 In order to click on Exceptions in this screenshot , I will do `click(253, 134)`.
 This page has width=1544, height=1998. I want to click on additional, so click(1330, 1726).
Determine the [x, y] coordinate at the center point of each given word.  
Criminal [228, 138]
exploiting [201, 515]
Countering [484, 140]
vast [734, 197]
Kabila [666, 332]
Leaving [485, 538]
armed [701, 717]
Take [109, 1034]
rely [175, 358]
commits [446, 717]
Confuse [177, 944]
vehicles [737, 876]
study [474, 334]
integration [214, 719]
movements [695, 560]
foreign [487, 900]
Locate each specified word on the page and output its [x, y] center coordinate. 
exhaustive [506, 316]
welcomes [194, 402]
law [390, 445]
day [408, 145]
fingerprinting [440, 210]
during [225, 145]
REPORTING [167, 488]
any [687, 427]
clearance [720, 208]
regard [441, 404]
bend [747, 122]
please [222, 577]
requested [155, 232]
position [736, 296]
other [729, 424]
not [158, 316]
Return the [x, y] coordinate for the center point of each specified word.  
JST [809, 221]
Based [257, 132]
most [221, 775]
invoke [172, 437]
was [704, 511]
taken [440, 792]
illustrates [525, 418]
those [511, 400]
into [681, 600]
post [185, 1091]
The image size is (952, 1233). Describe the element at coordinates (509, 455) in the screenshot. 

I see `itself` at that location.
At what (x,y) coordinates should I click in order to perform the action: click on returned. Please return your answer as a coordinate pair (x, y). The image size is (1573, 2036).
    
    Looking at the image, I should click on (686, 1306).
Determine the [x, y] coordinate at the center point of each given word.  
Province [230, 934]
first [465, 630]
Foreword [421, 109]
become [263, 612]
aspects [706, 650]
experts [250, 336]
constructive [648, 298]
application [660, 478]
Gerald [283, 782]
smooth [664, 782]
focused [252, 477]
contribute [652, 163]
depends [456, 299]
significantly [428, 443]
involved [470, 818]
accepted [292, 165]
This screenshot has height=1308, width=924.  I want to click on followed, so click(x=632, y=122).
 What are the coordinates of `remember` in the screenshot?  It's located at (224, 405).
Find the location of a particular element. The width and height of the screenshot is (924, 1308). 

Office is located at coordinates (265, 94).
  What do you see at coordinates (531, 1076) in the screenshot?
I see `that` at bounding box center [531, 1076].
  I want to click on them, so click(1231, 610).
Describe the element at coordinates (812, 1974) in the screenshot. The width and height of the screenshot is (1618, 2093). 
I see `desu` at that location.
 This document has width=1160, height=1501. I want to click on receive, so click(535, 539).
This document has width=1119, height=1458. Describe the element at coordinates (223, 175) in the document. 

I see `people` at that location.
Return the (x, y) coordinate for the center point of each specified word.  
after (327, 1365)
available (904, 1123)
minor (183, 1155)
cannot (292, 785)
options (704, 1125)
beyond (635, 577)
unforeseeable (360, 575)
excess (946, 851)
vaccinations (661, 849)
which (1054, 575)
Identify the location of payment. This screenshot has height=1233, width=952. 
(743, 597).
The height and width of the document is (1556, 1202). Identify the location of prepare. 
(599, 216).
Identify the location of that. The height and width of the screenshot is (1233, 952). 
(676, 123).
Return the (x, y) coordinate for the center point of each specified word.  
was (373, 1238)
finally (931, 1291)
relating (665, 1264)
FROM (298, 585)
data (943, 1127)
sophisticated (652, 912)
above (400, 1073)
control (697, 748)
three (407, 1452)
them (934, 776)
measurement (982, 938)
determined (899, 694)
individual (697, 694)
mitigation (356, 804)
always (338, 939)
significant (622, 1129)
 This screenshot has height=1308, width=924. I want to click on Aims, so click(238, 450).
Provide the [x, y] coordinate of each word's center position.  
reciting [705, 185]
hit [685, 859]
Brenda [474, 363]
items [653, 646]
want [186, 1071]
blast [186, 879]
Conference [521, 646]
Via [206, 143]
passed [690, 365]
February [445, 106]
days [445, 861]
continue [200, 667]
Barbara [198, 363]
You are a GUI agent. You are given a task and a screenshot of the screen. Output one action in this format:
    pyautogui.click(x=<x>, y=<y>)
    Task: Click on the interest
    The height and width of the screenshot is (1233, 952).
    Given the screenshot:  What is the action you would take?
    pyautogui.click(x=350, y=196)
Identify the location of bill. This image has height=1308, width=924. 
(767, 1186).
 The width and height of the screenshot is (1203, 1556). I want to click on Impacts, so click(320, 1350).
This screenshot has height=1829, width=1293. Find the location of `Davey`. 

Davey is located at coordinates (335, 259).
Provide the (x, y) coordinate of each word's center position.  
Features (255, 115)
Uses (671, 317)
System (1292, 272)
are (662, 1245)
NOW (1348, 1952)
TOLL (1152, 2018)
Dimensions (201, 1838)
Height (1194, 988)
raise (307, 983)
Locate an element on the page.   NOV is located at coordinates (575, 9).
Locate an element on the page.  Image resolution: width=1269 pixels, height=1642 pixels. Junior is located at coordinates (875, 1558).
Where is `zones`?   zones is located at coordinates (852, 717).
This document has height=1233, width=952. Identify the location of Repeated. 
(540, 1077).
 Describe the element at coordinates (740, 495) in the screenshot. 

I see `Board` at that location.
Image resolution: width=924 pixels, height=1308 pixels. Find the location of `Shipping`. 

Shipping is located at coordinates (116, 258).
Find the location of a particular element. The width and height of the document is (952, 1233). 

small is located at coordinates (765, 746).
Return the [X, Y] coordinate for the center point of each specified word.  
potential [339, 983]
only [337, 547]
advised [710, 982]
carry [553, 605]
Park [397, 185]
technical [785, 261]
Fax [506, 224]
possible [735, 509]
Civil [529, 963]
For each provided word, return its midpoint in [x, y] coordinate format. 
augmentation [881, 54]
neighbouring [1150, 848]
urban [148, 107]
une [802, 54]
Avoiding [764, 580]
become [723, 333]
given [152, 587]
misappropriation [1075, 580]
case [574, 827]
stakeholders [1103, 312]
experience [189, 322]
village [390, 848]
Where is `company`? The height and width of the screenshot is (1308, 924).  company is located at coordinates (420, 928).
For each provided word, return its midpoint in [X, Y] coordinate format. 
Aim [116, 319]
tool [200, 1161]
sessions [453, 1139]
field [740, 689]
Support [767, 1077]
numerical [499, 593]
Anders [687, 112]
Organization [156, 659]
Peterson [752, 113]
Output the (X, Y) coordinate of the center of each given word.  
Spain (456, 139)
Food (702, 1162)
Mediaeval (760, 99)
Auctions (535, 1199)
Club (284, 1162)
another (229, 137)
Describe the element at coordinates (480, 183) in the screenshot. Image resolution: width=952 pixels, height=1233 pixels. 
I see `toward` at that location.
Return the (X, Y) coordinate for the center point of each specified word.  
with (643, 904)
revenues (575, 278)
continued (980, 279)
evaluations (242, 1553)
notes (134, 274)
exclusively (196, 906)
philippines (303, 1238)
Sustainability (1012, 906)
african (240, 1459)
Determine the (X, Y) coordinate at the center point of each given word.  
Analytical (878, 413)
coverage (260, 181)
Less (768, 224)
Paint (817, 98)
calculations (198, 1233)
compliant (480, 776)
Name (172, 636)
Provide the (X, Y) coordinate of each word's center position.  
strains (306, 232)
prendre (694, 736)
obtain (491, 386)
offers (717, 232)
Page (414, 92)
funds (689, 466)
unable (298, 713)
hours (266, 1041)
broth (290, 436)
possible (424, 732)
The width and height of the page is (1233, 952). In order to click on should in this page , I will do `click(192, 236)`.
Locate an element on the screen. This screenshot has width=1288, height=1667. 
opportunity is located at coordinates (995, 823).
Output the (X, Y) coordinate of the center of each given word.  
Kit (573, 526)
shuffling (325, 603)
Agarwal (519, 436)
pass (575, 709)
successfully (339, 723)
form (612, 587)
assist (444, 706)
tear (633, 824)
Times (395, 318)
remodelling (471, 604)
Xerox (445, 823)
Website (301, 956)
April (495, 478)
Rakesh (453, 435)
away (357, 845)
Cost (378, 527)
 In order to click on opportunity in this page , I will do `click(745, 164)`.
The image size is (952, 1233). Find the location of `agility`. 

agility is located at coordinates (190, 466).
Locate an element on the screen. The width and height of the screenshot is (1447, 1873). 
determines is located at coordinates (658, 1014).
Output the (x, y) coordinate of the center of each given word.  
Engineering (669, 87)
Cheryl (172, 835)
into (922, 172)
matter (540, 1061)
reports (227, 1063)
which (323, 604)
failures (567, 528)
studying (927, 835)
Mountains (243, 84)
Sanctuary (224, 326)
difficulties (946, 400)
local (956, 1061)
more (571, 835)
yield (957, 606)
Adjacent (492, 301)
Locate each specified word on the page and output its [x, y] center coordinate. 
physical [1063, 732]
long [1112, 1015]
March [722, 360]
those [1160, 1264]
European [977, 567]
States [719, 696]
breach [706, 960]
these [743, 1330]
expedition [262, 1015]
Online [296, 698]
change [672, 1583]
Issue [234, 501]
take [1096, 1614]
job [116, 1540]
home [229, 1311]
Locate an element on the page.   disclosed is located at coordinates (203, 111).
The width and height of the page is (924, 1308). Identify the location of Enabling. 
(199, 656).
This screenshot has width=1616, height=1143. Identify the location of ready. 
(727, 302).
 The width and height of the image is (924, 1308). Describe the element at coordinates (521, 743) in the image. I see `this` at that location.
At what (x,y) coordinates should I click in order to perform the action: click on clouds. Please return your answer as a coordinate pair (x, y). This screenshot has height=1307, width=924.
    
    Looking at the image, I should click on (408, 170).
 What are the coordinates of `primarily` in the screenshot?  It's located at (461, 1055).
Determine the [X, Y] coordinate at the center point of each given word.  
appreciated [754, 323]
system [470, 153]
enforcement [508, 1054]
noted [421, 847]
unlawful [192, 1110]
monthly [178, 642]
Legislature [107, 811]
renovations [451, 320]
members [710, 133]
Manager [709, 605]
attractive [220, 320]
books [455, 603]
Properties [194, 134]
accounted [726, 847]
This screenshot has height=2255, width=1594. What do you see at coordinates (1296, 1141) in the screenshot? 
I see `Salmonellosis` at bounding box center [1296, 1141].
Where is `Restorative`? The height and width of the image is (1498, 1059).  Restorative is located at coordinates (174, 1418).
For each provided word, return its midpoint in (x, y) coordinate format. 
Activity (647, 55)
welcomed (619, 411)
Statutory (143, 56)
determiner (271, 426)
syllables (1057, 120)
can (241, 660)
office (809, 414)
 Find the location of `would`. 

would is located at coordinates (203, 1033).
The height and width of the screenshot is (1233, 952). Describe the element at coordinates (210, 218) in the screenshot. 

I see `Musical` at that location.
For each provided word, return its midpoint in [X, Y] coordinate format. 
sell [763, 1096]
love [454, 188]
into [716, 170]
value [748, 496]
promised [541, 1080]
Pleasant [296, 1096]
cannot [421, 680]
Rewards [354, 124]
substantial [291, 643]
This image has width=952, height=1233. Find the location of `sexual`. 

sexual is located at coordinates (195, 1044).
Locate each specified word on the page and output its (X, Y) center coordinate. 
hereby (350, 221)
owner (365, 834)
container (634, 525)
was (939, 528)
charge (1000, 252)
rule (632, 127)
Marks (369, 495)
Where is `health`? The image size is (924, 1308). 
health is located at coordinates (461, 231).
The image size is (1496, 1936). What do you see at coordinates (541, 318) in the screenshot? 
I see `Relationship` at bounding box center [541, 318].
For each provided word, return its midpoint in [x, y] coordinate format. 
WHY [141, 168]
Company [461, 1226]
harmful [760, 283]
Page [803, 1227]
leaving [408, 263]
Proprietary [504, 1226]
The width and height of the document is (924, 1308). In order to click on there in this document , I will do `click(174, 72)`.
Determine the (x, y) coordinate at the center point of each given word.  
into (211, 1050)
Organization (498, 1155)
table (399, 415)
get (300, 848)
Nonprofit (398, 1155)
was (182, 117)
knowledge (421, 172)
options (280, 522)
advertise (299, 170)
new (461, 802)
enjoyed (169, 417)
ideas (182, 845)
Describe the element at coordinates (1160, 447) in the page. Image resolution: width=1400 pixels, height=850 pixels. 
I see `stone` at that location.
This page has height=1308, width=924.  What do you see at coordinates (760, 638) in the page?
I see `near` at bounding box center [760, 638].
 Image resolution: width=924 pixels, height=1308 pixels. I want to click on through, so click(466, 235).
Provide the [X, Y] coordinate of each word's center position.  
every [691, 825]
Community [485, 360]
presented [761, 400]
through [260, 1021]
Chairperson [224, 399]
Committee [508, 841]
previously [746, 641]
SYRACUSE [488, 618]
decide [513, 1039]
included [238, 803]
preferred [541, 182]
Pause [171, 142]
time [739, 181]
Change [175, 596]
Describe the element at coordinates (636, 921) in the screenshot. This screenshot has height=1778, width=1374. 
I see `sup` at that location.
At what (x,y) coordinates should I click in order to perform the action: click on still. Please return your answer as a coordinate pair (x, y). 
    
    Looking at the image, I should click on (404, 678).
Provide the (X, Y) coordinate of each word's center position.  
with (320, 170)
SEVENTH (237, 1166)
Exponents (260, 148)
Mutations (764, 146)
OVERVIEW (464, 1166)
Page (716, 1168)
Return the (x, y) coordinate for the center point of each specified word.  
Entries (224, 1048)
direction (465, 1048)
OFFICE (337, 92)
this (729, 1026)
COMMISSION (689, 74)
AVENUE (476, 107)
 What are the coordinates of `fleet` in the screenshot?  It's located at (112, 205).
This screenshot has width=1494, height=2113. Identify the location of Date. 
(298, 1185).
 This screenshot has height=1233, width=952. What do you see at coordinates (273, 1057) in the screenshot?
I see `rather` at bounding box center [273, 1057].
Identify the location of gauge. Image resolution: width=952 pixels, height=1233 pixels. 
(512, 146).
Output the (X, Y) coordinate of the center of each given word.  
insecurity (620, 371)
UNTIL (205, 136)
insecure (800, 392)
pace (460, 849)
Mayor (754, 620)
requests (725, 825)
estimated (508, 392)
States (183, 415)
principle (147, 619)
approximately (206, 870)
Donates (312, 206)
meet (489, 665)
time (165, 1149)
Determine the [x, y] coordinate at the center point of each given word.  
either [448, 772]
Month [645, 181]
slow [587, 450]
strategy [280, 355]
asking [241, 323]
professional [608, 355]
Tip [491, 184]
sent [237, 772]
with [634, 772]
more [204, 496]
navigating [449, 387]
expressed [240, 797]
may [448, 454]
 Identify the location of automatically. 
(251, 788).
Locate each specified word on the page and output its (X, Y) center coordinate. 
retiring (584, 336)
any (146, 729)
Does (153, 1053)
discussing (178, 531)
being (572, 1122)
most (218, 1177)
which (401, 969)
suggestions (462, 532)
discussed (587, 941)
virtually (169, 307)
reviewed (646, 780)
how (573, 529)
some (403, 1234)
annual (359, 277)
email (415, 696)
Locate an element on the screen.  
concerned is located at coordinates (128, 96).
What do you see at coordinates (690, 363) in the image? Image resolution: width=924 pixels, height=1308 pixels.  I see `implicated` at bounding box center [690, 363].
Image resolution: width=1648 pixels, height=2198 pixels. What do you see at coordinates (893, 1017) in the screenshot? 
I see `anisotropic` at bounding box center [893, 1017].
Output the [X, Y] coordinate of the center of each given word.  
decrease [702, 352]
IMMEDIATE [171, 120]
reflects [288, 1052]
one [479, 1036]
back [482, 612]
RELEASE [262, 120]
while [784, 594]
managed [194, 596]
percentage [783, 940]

+===+

Starting at the line that contains "them (934, 776)" and ending at the line that contains "This screenshot has height=1308, width=924. I", put the material into a Markdown table with the columns Row and Entry, numbering each line and leaving out any blank ones.

| Row | Entry |
|---|---|
| 1 | them (934, 776) |
| 2 | measurement (982, 938) |
| 3 | determined (899, 694) |
| 4 | individual (697, 694) |
| 5 | mitigation (356, 804) |
| 6 | always (338, 939) |
| 7 | significant (622, 1129) |
| 8 |  This screenshot has height=1308, width=924. I want to click on Aims, so click(238, 450). |